Under the leadership of Pennsylvania Relief Sale board chair Al Carr, board members of the sale, who plan several annual events benefiting MCC, pledged to help maintain the brothers’ Ebensburg, Pa., farm on MCC’s behalf.
Mike Martin and his wife, Kim, lived on the farm as MCC service workers from 1996 to 1998. They helped to maintain the property and care for the farm’s animals.
Mike Martin recalled that the brothers wanted their farm to remain operational after they could no longer work. Because of many Mennonite communities’ historic ties to agriculture, “I think they saw Mennonites as a natural fit to help continue farming,” he said.
Not long after the Martins left the farm, Art Thomas moved into a nursing home. He died in 2003.

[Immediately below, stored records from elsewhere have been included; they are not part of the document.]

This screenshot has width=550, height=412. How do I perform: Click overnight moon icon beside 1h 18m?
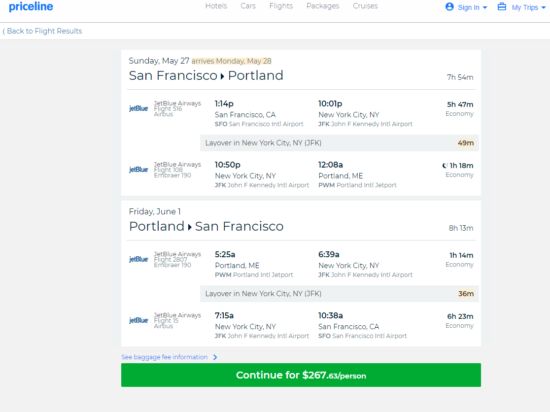445,166
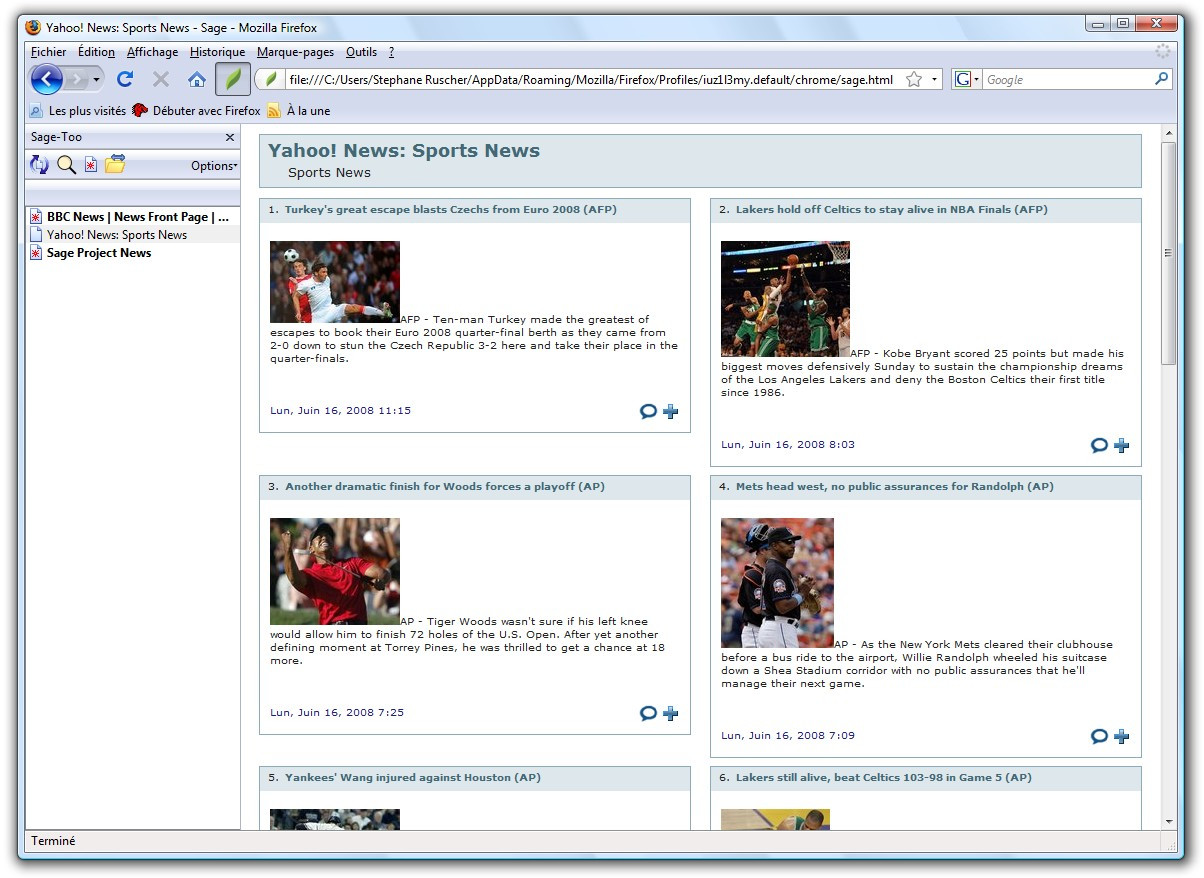Reload the current page
This screenshot has height=878, width=1204.
(x=125, y=79)
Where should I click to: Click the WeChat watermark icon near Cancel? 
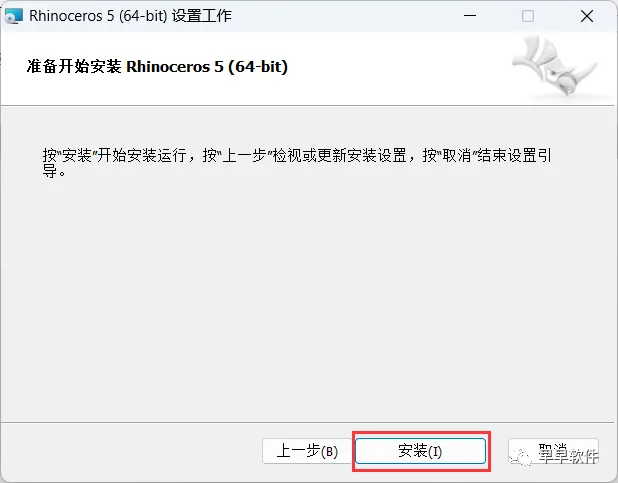(x=520, y=456)
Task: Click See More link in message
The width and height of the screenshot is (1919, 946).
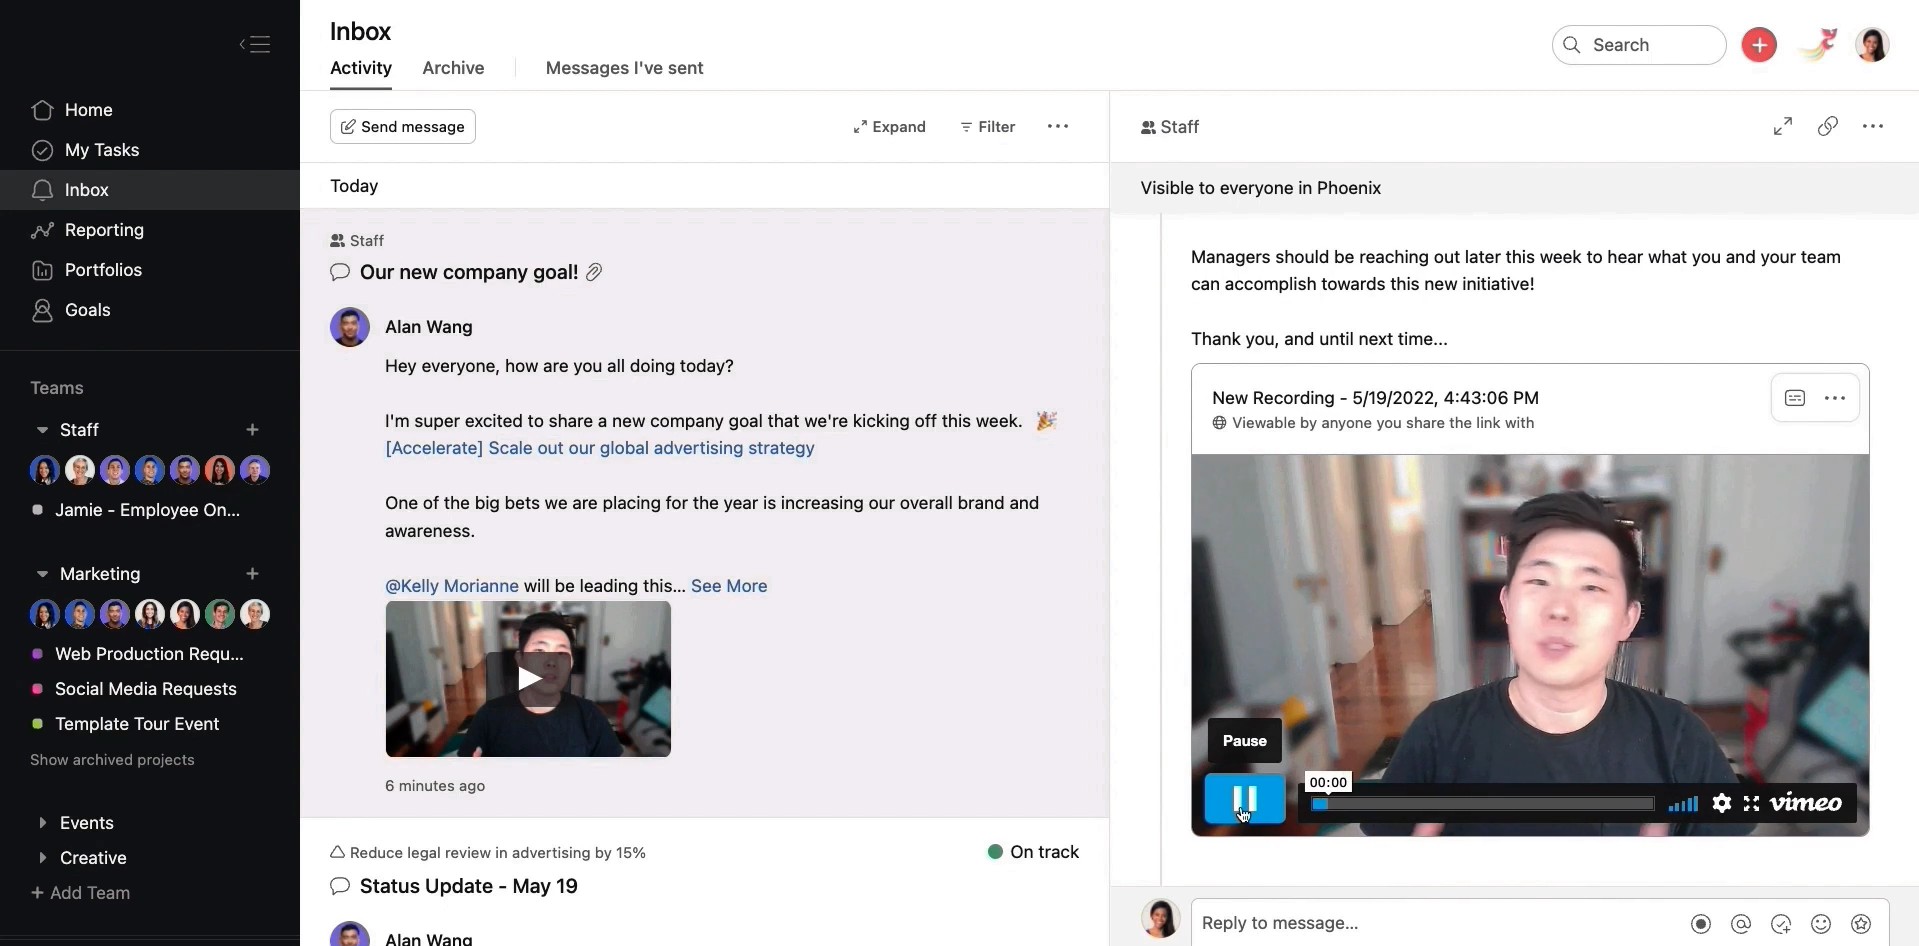Action: 729,586
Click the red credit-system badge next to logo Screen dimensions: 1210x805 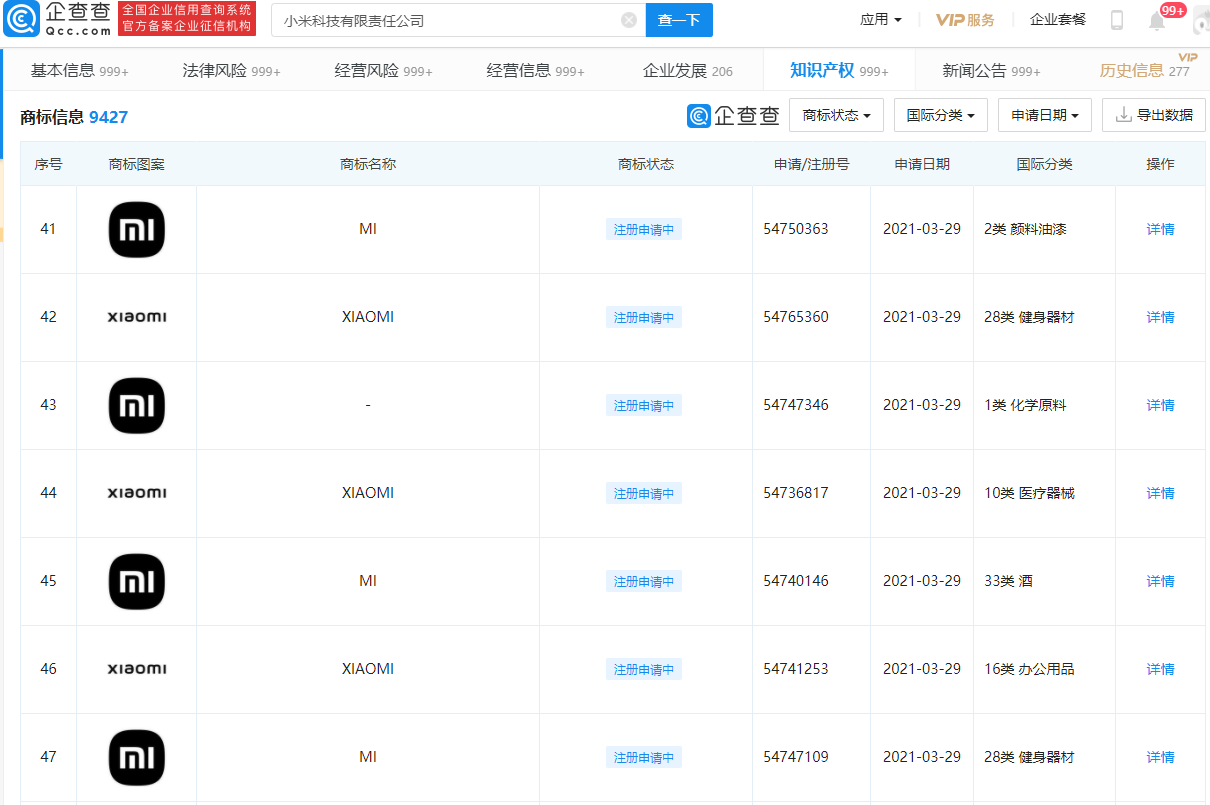pyautogui.click(x=186, y=17)

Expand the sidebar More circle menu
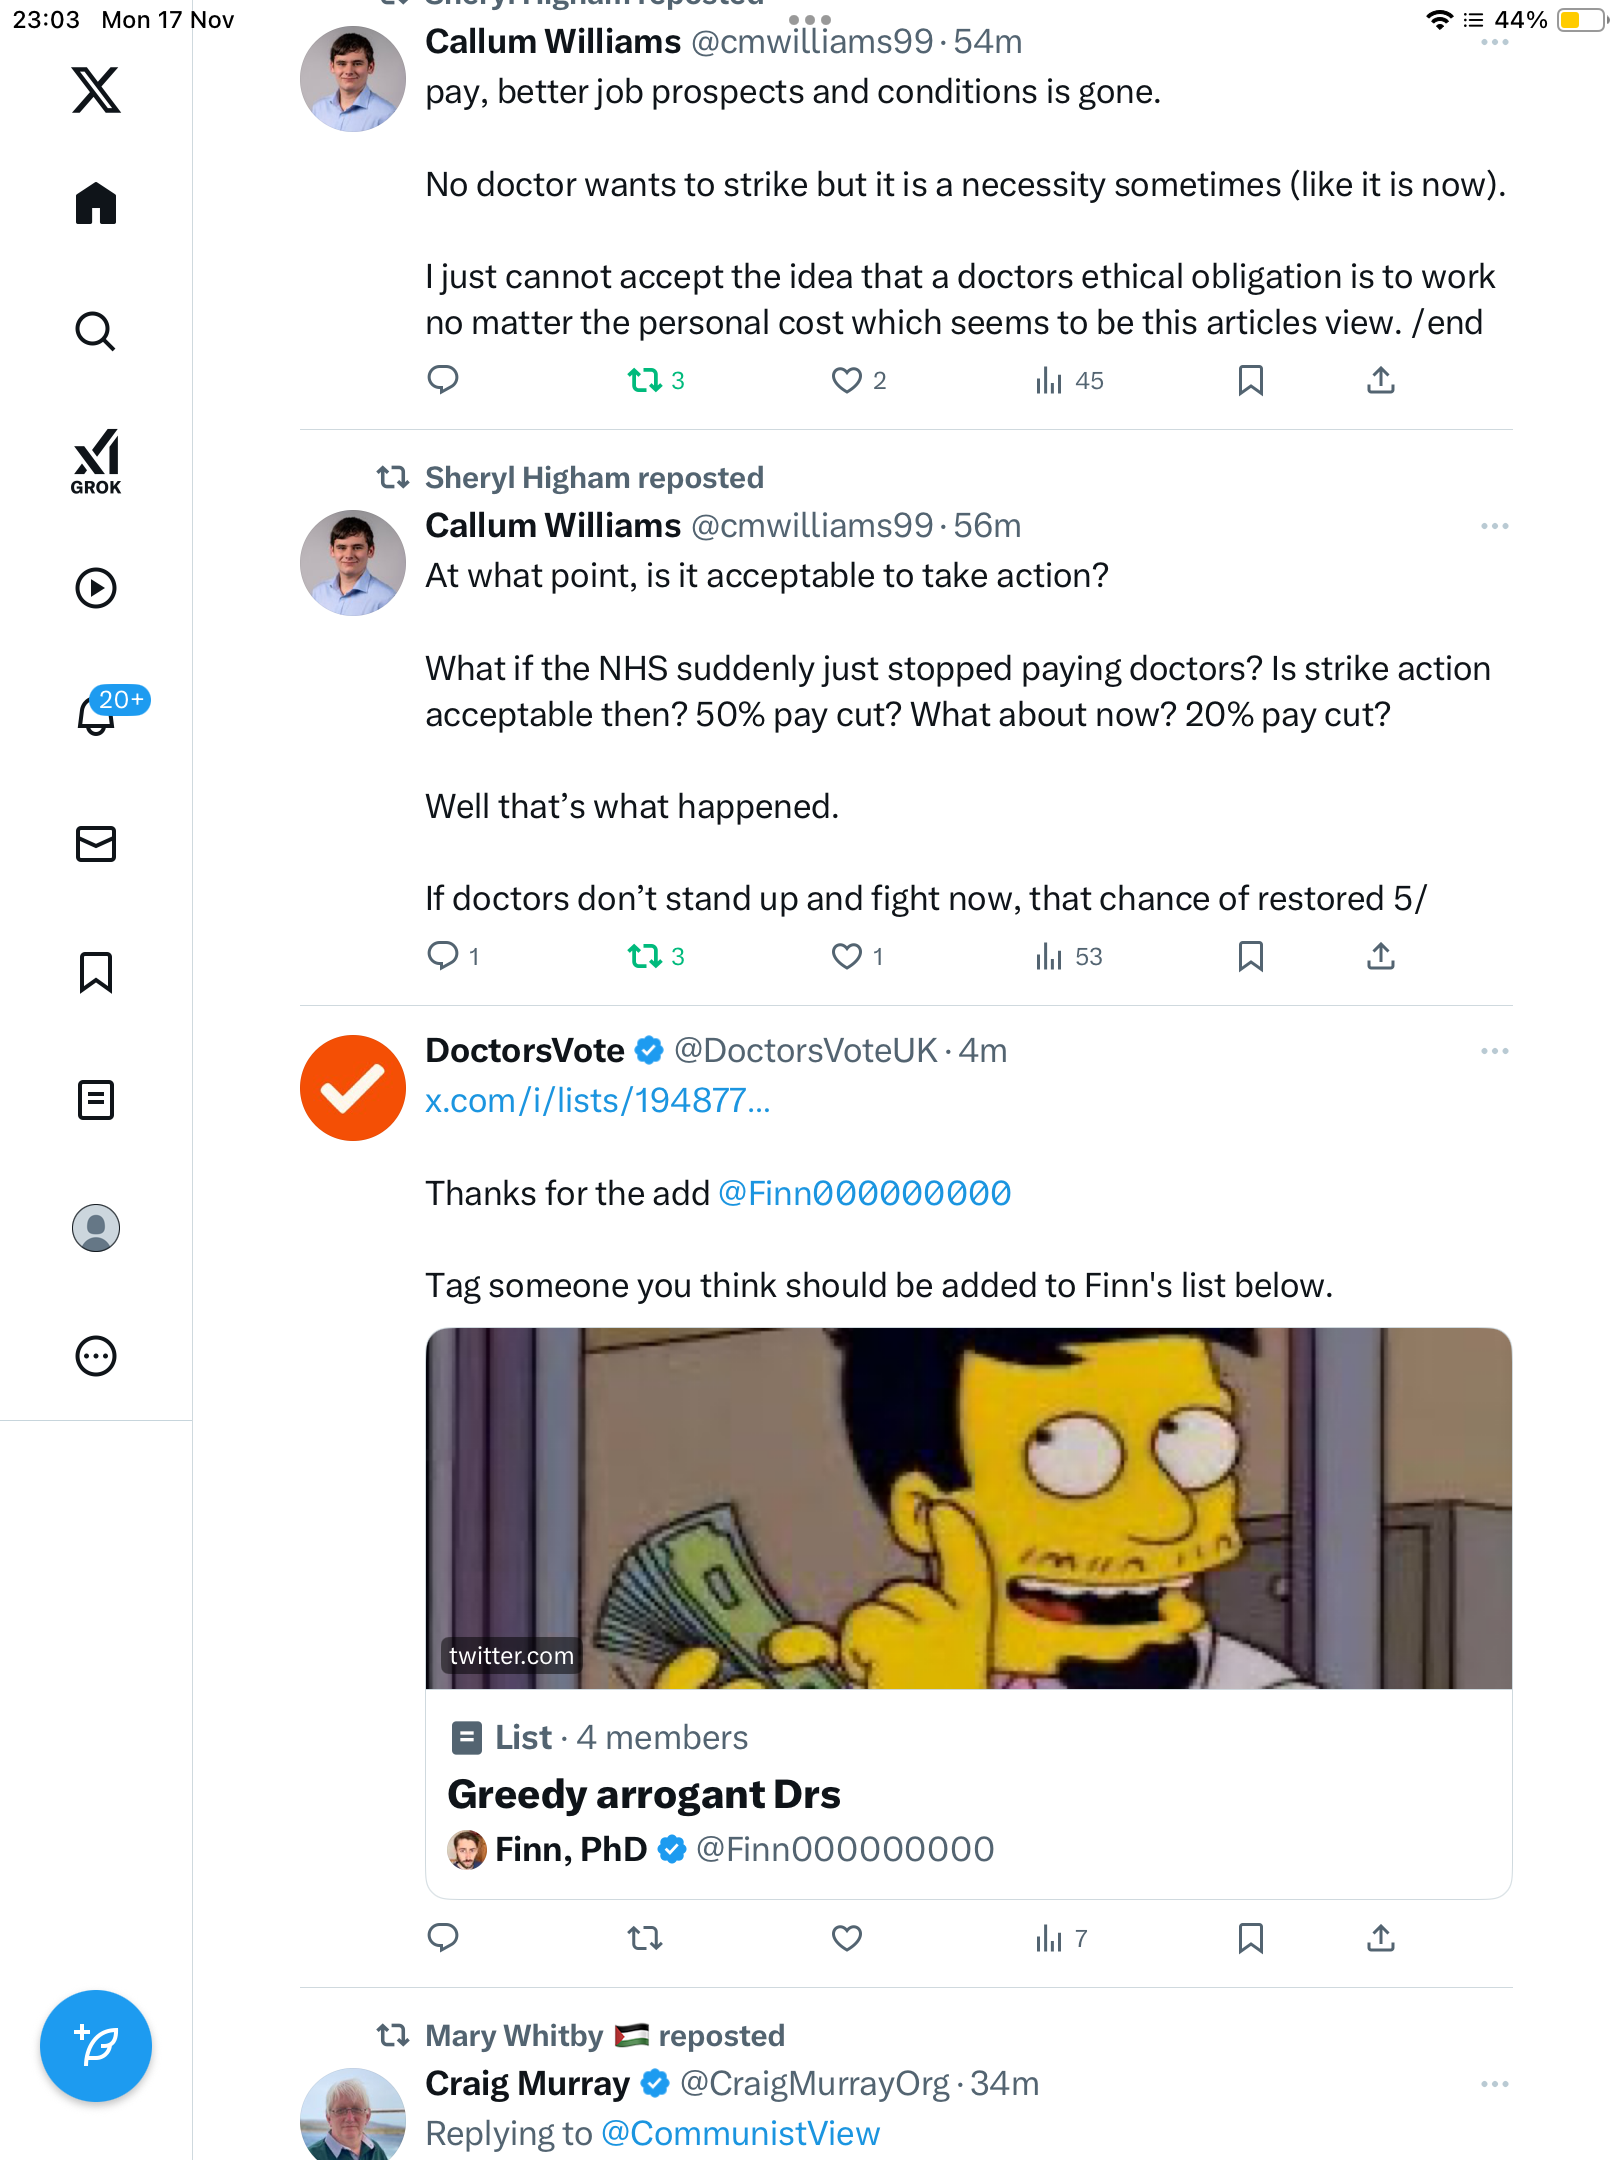click(96, 1356)
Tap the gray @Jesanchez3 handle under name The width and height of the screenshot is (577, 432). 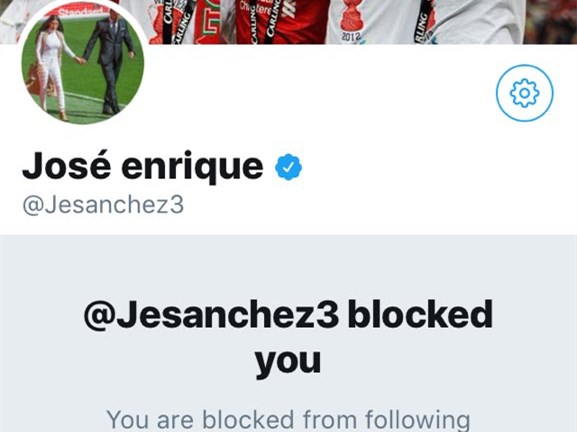[103, 205]
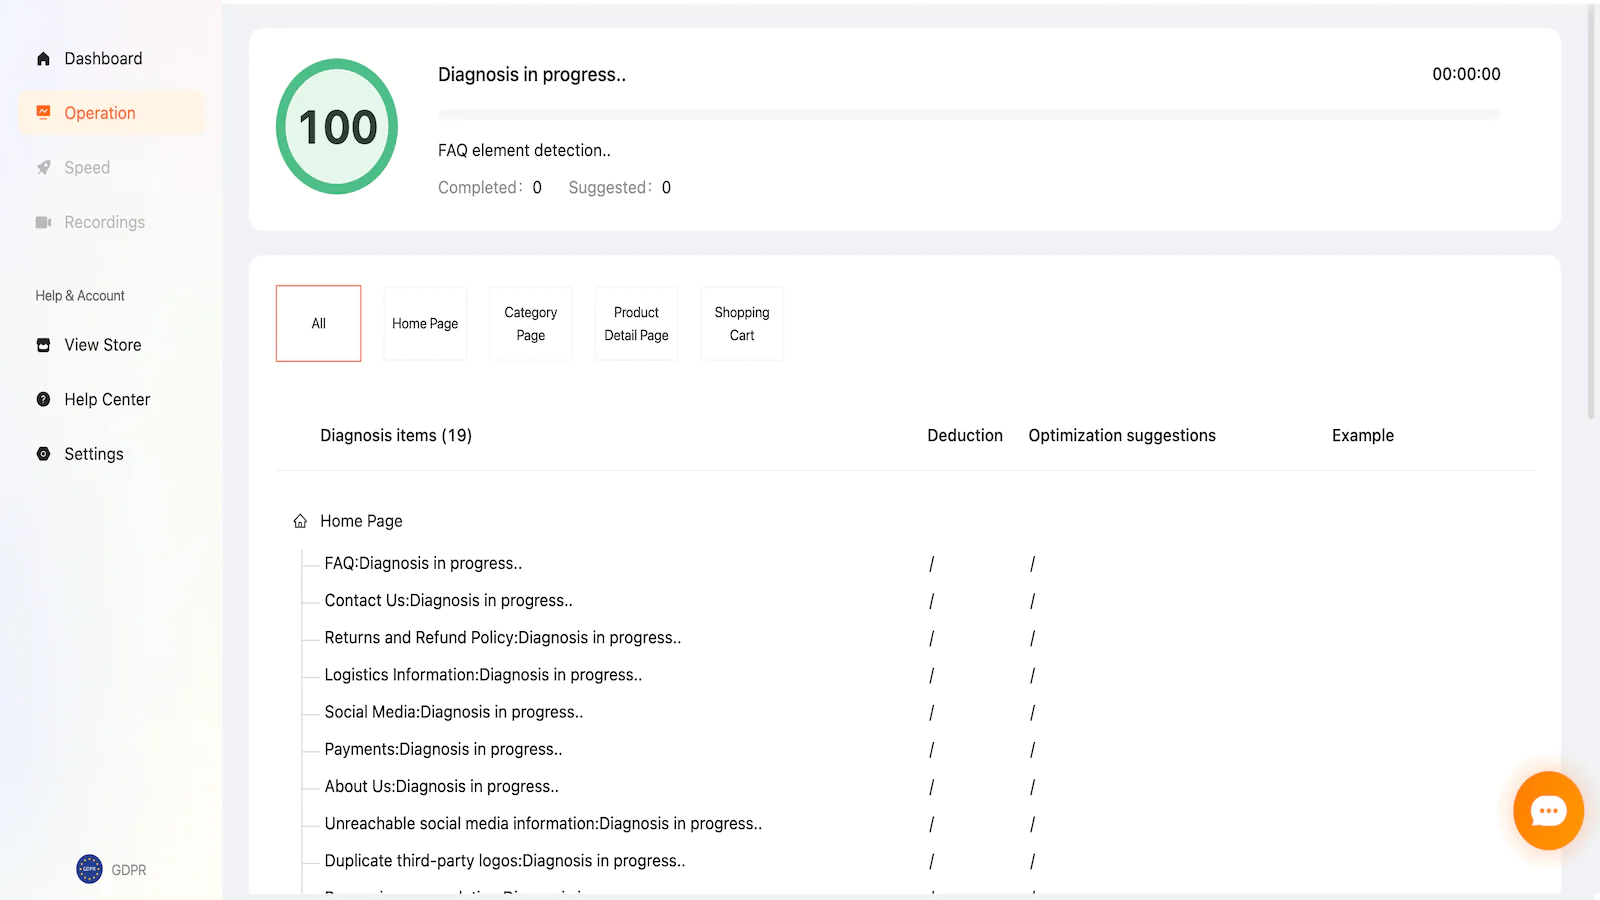Image resolution: width=1600 pixels, height=900 pixels.
Task: Switch to the Home Page filter tab
Action: tap(425, 323)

Between 1999 and 2012, Pennsylvania Relief Sale board member Amos Sensenig made the 184-mile trip from his home in Lancaster County, Pa., to the farm at least once a month. He helped to maintain the farm and manage the brothers’ relationship with MCC.
“The Lord blessed me,” said Sensenig, recalling his service on the farm. “That was where I wanted to be.”
When Kermit Thomas died in 2012, Pennsylvania Relief Sale board members prepared the property to be sold. Last summer, 45 Amish youth from Lancaster County joined board members for a work day on the farm.
Last fall, the farm sold for $525,000 at a public auction.
The Pennsylvania Relief Sale board, under the leadership of board chair Ken Martin, decided to honor the spirit of the brothers’ gift by donating the sale’s proceeds to both MCC and MDS.
In keeping with the brothers’ wishes, the buyer will continue to farm the land.
“The gift of the Thomas farm provides a tremendous blessing to the ministries of MCC and MDS,” said Ken Sensenig, MCC East Coast assistant executive director. “The Pennsylvania Relief Sale board made this gift possible by reciprocating the brothers’ generosity and caring for the farm for many years. People around the world who never knew these generous brothers will benefit from their gift.”